Once that happens, the definition of software begins to change. Today, we think of applications as durable objects. They are designed, built, launched, maintained, and distributed. They live in app stores, SaaS dashboards, enterprise procurement systems, and long-term roadmaps. But in an agentic world, many applications may become temporary. They may be generated for a particular purpose, a particular user, a particular workflow, or even a particular moment. The economic logic of software shifts when the cost of creation falls toward zero and the runtime can provide safety by default.

You need a tool to reconcile a family reunion budget across three currencies. Your AI builds it. You use it for a week. Then it disappears. A sales team needs a custom workflow for one strategic account. The agent creates it, connects it to the right systems, enforces the right permissions, and retires it when the deal closes. A legal team needs a one-off diligence tracker for a specific transaction. It is generated, used, audited, and discarded. In each case, the application does not need to become a company, a category, or a permanent product. It simply needs to do a job safely.
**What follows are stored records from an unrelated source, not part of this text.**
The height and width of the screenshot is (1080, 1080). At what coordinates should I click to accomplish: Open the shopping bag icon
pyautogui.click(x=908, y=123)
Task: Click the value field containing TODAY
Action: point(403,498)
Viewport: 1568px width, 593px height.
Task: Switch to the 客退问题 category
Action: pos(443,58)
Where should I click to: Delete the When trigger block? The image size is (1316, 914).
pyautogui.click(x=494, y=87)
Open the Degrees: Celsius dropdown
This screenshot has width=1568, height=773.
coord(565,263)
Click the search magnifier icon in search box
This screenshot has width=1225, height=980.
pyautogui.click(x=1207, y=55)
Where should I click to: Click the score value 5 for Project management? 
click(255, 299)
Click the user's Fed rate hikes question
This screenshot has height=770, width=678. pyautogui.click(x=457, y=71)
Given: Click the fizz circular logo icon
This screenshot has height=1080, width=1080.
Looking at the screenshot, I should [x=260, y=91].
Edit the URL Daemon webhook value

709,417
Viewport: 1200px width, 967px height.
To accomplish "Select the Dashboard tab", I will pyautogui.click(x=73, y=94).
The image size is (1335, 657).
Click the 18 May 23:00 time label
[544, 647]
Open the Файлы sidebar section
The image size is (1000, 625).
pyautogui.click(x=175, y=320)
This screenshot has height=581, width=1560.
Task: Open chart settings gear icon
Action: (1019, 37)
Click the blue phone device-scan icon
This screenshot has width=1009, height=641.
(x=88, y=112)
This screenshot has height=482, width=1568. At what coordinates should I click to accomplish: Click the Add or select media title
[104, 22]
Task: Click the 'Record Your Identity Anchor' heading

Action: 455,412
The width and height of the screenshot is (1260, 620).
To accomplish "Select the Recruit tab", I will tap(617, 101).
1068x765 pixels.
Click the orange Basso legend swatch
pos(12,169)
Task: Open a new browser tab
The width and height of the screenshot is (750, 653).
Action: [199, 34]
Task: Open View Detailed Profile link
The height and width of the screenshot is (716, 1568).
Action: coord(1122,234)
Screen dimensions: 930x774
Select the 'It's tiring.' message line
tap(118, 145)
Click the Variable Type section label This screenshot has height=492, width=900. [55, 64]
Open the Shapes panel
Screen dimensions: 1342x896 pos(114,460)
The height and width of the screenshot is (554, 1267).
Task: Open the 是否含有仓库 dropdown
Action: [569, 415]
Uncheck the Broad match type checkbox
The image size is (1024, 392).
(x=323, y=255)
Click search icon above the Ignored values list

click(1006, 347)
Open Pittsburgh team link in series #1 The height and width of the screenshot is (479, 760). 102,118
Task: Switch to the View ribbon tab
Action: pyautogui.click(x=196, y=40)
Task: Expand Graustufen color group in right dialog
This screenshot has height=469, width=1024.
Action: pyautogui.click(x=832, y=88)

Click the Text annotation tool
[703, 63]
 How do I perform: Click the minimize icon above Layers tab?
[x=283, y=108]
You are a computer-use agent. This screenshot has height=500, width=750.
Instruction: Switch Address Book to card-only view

This future only works if disposable does not mean dangerous. Generated software must still respect identity, permissions, data integrity, recovery, auditability, and transactional correctness. The app may be temporary. The guarantees cannot be. In fact, the more disposable software becomes, the more important the substrate becomes, because there will be less time for human review, less tolerance for manual hardening, and less institutional knowledge around each generated artifact. The foundation must be reliable precisely because the structures above it will appear and disappear so quickly.

That is the deeper implication of agent-written software. The opportunity is not merely that we will build the same applications faster. It is that we will build new kinds of applications: narrower, more contextual, more personal, more workflow-specific, and more ephemeral. But the only way to unlock that world safely is to separate intent generation from correctness enforcement. The agent can create the shape. The substrate must enforce the physics.

First Pour the Concrete

The Millennium Tower did not fail because it lacked imagination. It failed because imagination was allowed to outrun foundation. That is the risk now facing software. We are entering an era in which AI can generate endless towers of glass: interfaces, workflows, dashboards, forms, automations, and agents that look complete the moment they appear. The surface area of software creation is becoming magical. But software does not stand because it looks good in a demo. It stands because the underlying system respects the hard physics of computation: state, failure, concurrency, recovery, and trust.

The future of agent-written software will not belong merely to the best prompt, the prettiest interface, or the fastest demo. It will belong to the systems that make generated software safe by construction. As software creation moves from engineers to agents acting on behalf of everyone, the winning platforms will be the ones that treat correctness not as an optional discipline but as an architectural primitive. They will not ask every builder to understand the physics. They will make the physics unavoidable.

Before we build higher, we have to build deeper.